Review by Ian Keogh
In the 1980s the worth of comics featuring licensed properties had rather fallen into disrepute. Offerings from the established comics companies provided neither quality nor originality when it came to material featuring characters adapted from other artistic forms, and Dark Horse spotted a gap in the market. While not everything they produced was pure gold, at the very least they set the baseline quality threshold far higher, and this began with the Aliens franchise.
This collection offers over 350 pages of story content, reprinting their first three Aliens stories, all written by later Battlestar Galactica and Heroes producer Mark Verheiden, along with a couple of shorts. Fans of the artists might be disappointed at the slightly smaller than standard page size, but it’s a value for money product.
There’s been some changes to the content as originally published, as these stories focussed on Hicks and Newt, picking up their continuity from Aliens. The release of Alien 3 several years after Verheiden’s stories took them in a different direction, so these stories are now about a scarred marine named Wilks and a disturbed young woman named Billie who number among the few to have actually confronted the aliens. For convenience, the titles, originally numerical, are now Outbreak, Nightmare Asylum and Female War.
These are characterised by three vastly differing artistic approaches. On the first Mark Nelson’s layouts are very traditional, but extremely accomplished, and he improves as the story continues. Den Beauvais’ work is brighter, and painted, diminishing the usual tension associated with the feature, while Sam Kieth’s ornate storytelling is the best here. His pages drip with suspense, but he’s illustrating the weakest segment, prioritising introspection until an exciting finale.
It’s not immediately apparent, but these three stories form a trilogy with a grand scope. Verheiden sows his seeds early in Outbreak, and when that’s concluded he’s totally shifted the scenery. The underpinning of his plots is strong throughout, with several good ideas incorporated.
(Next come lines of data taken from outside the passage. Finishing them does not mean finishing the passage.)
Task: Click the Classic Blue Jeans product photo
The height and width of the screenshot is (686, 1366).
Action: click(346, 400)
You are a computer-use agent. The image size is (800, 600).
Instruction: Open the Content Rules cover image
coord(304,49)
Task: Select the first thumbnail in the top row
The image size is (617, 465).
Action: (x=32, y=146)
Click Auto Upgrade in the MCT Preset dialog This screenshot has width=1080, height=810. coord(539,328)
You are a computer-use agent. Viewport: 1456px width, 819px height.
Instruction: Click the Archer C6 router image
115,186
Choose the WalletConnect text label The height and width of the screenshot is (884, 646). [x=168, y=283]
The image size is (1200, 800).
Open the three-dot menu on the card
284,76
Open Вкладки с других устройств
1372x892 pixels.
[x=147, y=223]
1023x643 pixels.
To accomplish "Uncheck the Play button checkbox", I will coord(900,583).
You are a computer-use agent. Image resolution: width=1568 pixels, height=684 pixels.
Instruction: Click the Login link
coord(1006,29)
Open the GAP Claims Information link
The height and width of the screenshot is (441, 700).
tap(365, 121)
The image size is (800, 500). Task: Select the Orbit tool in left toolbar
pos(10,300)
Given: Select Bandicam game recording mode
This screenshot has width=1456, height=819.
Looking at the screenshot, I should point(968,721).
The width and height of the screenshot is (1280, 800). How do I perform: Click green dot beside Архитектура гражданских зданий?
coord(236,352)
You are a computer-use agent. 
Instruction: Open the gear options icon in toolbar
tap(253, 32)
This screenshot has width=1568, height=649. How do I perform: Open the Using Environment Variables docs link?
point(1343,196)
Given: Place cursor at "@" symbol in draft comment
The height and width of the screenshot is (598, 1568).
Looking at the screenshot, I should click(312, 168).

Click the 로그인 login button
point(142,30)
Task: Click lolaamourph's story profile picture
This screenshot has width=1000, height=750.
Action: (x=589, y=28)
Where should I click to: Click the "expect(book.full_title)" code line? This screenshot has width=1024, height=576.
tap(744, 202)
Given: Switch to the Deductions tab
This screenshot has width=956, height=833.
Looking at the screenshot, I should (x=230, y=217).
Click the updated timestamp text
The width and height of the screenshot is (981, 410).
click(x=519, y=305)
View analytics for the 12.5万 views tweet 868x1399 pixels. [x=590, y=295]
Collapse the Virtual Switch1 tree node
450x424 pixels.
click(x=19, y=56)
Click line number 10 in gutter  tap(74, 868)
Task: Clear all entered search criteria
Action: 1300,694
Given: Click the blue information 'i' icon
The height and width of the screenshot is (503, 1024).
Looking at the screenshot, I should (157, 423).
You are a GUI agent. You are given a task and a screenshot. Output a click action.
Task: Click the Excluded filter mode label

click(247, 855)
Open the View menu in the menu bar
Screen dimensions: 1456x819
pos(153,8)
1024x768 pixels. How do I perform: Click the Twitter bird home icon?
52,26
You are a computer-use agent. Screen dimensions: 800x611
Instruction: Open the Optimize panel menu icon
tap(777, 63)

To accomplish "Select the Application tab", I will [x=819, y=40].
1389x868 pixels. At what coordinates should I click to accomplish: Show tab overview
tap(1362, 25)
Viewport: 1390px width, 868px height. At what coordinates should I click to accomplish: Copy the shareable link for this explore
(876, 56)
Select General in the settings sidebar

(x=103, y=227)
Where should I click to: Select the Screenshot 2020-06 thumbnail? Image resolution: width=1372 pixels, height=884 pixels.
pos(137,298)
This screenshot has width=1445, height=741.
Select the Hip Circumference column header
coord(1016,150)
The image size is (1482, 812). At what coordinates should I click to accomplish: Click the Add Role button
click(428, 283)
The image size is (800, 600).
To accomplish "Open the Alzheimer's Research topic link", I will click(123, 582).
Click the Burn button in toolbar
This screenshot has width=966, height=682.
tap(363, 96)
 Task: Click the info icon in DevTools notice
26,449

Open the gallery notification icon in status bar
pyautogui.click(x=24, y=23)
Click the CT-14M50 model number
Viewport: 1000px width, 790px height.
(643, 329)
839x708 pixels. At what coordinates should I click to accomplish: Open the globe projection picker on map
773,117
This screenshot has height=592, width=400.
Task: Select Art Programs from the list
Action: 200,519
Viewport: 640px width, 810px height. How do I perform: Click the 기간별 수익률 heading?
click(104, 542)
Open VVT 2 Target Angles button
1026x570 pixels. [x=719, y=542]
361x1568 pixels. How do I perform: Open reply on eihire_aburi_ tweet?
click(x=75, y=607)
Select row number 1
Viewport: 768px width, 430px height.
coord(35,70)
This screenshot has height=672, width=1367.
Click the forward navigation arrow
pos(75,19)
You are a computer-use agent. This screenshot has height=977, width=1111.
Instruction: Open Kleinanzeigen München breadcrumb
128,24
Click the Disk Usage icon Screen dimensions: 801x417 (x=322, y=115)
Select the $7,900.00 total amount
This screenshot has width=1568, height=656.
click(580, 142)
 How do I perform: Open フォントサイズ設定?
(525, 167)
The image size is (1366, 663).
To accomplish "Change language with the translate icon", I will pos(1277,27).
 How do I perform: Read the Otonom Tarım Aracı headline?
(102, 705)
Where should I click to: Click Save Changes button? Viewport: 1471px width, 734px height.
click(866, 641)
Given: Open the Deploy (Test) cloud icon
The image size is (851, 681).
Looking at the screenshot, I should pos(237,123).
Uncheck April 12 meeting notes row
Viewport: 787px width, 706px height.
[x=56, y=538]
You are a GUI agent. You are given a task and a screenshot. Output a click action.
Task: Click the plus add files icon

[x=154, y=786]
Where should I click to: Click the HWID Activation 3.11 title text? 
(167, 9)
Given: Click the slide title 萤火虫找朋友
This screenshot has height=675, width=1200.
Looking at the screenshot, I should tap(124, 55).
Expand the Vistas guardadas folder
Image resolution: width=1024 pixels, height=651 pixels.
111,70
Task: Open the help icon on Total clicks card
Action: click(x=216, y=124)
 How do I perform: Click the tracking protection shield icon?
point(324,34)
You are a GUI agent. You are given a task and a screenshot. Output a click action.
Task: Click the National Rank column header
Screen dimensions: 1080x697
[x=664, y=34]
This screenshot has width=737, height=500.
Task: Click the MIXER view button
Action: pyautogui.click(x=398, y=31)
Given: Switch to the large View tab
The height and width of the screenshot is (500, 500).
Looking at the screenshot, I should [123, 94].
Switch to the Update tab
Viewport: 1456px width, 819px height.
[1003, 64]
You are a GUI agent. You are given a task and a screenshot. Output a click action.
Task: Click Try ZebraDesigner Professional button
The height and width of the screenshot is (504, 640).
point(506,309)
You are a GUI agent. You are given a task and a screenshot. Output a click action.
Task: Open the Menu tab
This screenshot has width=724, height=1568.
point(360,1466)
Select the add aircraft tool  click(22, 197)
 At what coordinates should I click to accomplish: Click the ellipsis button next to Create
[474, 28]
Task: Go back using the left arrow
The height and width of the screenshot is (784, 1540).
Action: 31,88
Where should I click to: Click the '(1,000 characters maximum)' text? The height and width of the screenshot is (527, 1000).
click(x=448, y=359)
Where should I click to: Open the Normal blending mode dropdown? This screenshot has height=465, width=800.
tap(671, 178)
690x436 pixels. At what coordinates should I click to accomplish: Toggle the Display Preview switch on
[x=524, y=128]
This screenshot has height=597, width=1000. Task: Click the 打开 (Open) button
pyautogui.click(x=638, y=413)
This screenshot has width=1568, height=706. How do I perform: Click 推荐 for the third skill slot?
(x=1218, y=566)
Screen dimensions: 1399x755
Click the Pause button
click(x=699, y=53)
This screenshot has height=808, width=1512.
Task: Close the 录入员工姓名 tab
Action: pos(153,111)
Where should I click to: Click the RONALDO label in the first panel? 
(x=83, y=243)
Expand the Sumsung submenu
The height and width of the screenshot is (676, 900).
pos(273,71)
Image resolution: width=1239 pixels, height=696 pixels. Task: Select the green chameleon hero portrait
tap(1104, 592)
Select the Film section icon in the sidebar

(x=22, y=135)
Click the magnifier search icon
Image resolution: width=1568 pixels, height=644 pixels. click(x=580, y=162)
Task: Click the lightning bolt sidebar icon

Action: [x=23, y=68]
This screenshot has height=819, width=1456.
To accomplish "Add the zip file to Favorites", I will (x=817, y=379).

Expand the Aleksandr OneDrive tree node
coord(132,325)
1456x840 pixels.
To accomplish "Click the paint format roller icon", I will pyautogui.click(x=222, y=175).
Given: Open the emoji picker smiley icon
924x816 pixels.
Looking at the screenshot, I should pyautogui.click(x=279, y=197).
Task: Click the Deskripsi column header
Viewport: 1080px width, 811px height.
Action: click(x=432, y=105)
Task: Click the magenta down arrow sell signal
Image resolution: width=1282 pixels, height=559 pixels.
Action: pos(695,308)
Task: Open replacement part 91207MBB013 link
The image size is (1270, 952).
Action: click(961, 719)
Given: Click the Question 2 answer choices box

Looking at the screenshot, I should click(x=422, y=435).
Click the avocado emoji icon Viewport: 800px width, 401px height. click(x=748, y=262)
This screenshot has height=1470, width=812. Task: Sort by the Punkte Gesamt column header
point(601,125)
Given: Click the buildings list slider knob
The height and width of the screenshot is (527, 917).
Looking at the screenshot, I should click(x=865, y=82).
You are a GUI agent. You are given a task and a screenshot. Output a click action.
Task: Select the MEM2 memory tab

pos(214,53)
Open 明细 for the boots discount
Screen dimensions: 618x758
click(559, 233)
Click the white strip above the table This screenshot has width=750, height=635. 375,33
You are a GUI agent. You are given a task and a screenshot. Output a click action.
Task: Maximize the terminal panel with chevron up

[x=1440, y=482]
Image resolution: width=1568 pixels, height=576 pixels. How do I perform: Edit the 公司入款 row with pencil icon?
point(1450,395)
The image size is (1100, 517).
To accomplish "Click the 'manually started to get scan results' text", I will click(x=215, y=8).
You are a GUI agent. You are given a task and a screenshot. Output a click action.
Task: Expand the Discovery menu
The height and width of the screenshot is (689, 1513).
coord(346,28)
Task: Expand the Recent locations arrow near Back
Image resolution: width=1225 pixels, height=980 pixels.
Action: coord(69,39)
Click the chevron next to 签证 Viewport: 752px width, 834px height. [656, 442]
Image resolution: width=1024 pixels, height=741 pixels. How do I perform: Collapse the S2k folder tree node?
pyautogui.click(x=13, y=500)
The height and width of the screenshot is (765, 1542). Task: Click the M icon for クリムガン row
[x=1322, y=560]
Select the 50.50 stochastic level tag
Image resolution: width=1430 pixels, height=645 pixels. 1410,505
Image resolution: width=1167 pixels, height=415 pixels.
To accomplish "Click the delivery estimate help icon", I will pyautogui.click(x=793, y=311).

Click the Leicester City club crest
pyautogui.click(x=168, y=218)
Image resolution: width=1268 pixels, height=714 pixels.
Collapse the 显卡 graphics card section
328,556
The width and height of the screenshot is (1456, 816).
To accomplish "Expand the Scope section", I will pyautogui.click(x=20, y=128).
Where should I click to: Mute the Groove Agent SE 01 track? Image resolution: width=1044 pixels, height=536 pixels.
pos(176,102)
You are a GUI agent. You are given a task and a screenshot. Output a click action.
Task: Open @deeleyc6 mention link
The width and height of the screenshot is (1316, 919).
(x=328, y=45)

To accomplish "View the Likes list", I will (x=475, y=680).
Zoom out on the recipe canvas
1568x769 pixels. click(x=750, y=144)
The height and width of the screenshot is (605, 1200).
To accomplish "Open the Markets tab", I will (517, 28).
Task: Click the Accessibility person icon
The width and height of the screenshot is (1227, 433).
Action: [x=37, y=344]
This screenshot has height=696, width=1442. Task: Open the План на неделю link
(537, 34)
He’s never predictable, and his twists aren’t ever telegraphed. Outbreak is the strongest material, with the remainder sometimes drifting too far away from the core plot, and incorporating elements of seeming significance that just evaporate.
The final two shorter pieces haven’t previously seen book publication, and are the transition between Verheiden’s scripting and that of John Arcudi, who’ll progress to writing Genocide, available in the second Omnibus collection. Verheiden’s ‘Theory of Alien Propogation’ is a both a showcase for Nelson’s fine alien studies (see sample image), and a theoretical paper on how the Xenomorphs’ society is constructed and propagated. It’s slim, horrifying and memorable.
In ‘The Alien’ Arcudi picks up on a character from Verheiden’s stories forgotten as he concluded the trilogy, and follows up on the situation of an occupied Earth. Newt/Billie’s diary has fallen into the hands of the military in a space station orbiting Earth. Tony Akins illustrates, and it’s all competent but undistinguished.